[WORK TO BE COMPLETED] From the entries below, copy every line that holds the word "element".

(Data excerpts)
+ + +

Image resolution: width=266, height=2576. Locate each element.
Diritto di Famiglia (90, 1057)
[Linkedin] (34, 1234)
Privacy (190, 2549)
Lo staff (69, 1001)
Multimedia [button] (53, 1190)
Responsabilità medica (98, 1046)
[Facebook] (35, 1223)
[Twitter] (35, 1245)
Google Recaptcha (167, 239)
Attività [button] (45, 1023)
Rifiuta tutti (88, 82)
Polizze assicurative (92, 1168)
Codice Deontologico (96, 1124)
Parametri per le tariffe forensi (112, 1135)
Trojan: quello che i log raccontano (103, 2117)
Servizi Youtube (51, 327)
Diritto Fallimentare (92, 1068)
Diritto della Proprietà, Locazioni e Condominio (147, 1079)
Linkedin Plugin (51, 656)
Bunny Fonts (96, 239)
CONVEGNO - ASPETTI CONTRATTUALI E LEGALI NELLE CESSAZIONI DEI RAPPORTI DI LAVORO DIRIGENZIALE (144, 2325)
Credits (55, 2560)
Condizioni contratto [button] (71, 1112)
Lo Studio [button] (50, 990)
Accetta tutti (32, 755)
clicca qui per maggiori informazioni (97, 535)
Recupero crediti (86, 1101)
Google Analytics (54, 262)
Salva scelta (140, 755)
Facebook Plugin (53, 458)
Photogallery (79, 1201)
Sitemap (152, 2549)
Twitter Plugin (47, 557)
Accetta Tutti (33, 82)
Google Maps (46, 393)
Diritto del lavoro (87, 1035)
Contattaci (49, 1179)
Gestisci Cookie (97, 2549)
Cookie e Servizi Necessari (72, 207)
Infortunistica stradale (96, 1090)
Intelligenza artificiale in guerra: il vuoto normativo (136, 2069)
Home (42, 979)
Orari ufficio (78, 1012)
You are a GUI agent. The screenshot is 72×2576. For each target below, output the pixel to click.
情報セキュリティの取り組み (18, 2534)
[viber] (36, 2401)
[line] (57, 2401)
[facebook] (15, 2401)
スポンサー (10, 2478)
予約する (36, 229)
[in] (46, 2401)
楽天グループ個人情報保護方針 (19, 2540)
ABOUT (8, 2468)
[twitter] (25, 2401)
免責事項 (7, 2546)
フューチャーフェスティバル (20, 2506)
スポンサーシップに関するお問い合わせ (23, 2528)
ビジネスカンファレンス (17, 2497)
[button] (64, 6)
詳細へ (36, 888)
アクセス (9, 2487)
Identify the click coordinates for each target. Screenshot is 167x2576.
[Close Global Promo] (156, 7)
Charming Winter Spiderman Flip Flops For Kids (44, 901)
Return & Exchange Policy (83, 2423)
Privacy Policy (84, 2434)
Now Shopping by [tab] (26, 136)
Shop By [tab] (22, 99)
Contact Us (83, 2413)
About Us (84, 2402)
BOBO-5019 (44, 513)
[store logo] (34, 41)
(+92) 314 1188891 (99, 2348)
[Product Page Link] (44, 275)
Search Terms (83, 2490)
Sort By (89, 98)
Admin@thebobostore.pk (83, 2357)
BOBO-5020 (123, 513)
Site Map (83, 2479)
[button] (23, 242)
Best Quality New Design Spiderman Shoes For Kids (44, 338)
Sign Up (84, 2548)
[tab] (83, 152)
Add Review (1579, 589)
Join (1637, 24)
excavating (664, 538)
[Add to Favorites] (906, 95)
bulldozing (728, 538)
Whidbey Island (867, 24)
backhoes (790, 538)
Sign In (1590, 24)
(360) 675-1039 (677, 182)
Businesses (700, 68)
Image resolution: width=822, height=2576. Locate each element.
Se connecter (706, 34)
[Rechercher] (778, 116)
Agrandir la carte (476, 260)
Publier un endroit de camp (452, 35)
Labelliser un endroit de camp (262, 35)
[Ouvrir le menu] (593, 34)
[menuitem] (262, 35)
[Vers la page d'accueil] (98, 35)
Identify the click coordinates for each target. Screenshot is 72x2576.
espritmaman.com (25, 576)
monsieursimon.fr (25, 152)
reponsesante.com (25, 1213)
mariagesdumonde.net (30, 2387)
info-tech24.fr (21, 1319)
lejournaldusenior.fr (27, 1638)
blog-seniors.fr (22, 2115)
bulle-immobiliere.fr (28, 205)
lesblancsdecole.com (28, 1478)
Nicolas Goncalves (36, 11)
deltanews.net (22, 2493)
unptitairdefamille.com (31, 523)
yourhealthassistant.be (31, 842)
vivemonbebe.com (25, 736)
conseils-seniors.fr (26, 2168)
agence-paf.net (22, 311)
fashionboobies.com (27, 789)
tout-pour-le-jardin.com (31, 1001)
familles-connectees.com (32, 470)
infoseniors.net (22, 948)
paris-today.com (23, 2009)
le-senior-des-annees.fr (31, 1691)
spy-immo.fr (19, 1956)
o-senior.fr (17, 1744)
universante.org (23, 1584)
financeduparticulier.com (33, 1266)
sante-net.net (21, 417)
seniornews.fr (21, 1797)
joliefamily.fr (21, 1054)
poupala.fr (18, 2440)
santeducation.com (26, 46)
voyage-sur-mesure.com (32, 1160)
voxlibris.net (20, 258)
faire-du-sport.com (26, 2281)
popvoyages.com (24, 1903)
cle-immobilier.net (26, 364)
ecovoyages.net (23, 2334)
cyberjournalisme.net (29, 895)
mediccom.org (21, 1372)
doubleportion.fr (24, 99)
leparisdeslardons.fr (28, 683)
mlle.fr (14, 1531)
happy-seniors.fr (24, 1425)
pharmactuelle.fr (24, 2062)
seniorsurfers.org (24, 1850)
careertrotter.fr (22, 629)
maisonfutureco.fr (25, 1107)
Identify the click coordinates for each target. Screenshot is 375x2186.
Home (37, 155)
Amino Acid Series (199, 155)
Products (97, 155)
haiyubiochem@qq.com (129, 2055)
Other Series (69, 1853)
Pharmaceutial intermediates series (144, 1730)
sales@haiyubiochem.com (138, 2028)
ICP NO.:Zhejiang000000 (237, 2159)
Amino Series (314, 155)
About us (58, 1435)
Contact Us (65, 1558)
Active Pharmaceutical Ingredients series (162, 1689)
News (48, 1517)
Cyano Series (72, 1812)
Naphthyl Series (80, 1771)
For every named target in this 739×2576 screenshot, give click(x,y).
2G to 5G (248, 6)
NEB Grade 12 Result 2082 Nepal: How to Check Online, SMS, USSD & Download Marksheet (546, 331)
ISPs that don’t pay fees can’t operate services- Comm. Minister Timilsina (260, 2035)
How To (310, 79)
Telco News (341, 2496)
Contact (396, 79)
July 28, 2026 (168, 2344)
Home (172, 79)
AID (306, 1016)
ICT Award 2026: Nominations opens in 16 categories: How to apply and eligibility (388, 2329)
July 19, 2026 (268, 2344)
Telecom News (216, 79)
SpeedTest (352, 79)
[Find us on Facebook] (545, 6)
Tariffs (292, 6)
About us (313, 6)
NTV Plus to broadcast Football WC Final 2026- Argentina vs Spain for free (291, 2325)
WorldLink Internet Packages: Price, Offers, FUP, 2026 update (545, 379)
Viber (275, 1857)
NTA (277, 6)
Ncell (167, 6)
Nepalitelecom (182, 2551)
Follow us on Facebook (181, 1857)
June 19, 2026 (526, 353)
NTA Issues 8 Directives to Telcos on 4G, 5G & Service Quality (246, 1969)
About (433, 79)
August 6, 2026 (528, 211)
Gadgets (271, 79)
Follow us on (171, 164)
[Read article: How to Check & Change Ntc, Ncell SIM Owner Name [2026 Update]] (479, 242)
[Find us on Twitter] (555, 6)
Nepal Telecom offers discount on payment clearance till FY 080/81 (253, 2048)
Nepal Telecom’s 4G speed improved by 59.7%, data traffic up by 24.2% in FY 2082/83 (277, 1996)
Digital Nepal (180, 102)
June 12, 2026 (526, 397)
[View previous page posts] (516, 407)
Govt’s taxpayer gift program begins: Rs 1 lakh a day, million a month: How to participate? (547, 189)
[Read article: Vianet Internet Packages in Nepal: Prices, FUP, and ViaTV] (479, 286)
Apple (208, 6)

+ + +

[COMPLETED EXERCISE]
Image resolution: width=266, height=2576. Locate each element.
Image resolution: width=822, height=2576. Locate each element.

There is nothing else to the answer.